Jeff Biggers, the activist, leapt towards the audience with one finger pointing and clear tenor voice booming.He launched into a story about President Barack Obama’s State of the Union Address after reading aloud the poem “Reckoning,” by Jeff Stills.

“My son was quite excited because he loves Obama,” Biggers said. “As (Obama) spoke, I kept hearing another voice. I kept hearing something else. I kept knowing there were some kids in a tree in West Virginia, freezing their butts off to stop the blasting of mountaintop removal.”

His thoughts were with Eric Blevins and Amber Nitchman, who sat in trees on Coal River Mountain for nine days to stop blasting by Massey Energy, which would have endangered an earthen impoundment holding back 8 billion gallons of coal slurry from the communities below. If preserved, the mountain could become a “wind farm.”

Biggers thought of this as he heard Obama use the term “clean coal.”

“Diego, I said to my son, he just said clean coal again. My son, who is 7 years old, looked at me and said ‘Dad, coal sucks,'” Biggers paused for the audience’s laughter. “That’s my boy.”
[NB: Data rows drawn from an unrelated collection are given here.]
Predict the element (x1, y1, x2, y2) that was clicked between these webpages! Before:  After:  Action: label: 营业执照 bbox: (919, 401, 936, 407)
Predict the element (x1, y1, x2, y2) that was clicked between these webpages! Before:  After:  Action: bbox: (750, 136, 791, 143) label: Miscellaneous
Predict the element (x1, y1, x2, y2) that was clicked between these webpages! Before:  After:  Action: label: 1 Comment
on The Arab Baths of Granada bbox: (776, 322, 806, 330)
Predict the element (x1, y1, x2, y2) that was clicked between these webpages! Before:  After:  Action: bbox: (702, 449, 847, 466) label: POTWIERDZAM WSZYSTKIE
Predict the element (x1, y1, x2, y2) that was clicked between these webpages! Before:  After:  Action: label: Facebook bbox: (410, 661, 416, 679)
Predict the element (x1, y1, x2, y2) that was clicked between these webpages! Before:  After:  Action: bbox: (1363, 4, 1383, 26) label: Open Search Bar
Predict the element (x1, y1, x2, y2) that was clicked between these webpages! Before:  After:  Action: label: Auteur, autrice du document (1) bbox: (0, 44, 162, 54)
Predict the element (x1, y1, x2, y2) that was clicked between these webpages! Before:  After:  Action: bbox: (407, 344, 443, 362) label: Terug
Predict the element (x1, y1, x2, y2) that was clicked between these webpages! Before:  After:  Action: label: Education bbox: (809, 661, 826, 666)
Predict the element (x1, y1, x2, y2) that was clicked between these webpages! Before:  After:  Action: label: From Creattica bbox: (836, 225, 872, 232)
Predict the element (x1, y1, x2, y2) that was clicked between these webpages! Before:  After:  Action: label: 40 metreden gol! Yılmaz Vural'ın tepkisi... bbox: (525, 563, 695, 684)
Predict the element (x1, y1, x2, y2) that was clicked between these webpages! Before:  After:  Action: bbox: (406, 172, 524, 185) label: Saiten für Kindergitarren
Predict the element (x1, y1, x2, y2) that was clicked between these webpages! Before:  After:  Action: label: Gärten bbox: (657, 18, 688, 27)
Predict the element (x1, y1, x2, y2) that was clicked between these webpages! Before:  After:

In his most recent article for The Huffington Post on Jan. 1, Biggers called mountaintop removal coal mining “the most egregious human rights and environmental violation in our nation.”

This stance is why the ETSU environmental student group Initiative for Clean Energy brought Biggers to speak to a crowd of around 40 people in Brown Hall Monday night.

“Hopefully with enough awareness and buzz around campus we will push [ETSU] President [Paul] Stanton to sign the President’s Climate Commitment,” said ICE President Lance Lewis.

ICE hopes to see ETSU join the ranks of 666 other universities and colleges that are committed to one day becoming sustainable and carbon neutral.

David McGuinn, a sophomore student and member of ICE who introduced Biggers, urged students to sign a petition addressed to President Stanton.

“We do not have a commitment as an institution towards environmental sustainability,” McGuinn said. “There are very specific commitments that are made through the PCC.”

Biggers supported ICE’s efforts to end the practice of burning coal on campus.

“Somehow, someway we can have a future without coal,” Biggers said. “But until we commit to a coal-free future, this anatomy of denial will continue, and will continue to block the progress towards clean energy in Appalachia.”

During the State of the Union, Biggers said 115,000 tons of coal were burned, 250,000 tons of carbon dioxide emissions were released into the earth’s atmosphere, three Americans died prematurely from coal-related deaths and one coal miner died from black lung disease.

“And coal kills,” Biggers said. “And coal is costly. And coal is never cheap. And our president was talking about clean coal in a very matter of fact way, and it broke my heart.”

Biggers is the author of “Reckoning at Eagle Creek,” “The United States of Appalachia,” and “In the Sierra Madre.” He’s been published on National Public Radio, in The Washington Post, The Atlantic Monthly, and on The Huffington Post. Biggers has won awards for journalism, and is considered a cultural historian; but at heart he calls himself a storyteller.

Stories are what he told the audience, his voice rising and falling, “Reckoning at Eagle Creek, The Secret Legacy of Coal in the Heartland,” splayed in one hand.

Eagle Creek, his family’s homestead, was once a part of the Shawnee National Forest in Southern Illinois; 200 years of his family’s history was destroyed by strip-mining. In the book, Biggers tells his own stories, as well as some of the unknown history of coal mining in Appalachia. In his speech Monday night he mentioned the removal of Native Americans and the legally sanctioned black slavery in coal mines. He stressed that this is not just a “good story,” it’s a look at the anatomy of denial that stretches back to Thomas Jefferson.

This area is the largest consumer of mountaintop removal coal in the nation, Biggers said, adding, “That’s a reckoning we need to have.”

His speech ended with one request. When you flip a light switch, he said, imagine that switch is an explosive, detonating mountains, communities and history.